▶ _DATA TO USE_
--- begin ---

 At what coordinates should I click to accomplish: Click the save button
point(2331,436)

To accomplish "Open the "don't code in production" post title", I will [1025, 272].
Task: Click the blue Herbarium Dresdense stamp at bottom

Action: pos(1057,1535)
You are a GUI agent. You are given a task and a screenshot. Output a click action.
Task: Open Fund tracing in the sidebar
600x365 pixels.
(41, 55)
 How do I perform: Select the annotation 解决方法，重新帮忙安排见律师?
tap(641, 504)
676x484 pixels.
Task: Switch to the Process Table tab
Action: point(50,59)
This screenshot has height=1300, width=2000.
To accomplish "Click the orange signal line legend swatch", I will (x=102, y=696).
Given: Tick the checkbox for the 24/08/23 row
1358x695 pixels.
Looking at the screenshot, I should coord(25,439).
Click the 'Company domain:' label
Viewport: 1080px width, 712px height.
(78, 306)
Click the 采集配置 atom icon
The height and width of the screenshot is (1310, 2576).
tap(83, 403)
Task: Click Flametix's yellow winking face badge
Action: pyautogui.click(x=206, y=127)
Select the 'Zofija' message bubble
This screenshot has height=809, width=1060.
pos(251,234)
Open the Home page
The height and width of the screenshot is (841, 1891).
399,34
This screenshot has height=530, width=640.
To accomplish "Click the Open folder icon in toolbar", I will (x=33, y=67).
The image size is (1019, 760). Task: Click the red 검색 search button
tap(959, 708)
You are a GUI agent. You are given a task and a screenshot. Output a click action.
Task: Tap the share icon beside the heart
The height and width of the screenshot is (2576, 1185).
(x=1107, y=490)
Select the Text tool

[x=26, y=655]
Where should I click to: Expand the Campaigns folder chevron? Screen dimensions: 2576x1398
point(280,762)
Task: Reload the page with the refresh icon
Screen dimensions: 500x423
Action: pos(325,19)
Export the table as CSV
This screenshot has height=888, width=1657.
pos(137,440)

--- end ---

▶ _INSTRUCTIONS TO FOLLOW_
Show every line in the rows above that contains the string "folder", copying each such line in full. Treat case as significant.

▶ _THE REPLY_
To accomplish "Click the Open folder icon in toolbar", I will (x=33, y=67).
Where should I click to: Expand the Campaigns folder chevron? Screen dimensions: 2576x1398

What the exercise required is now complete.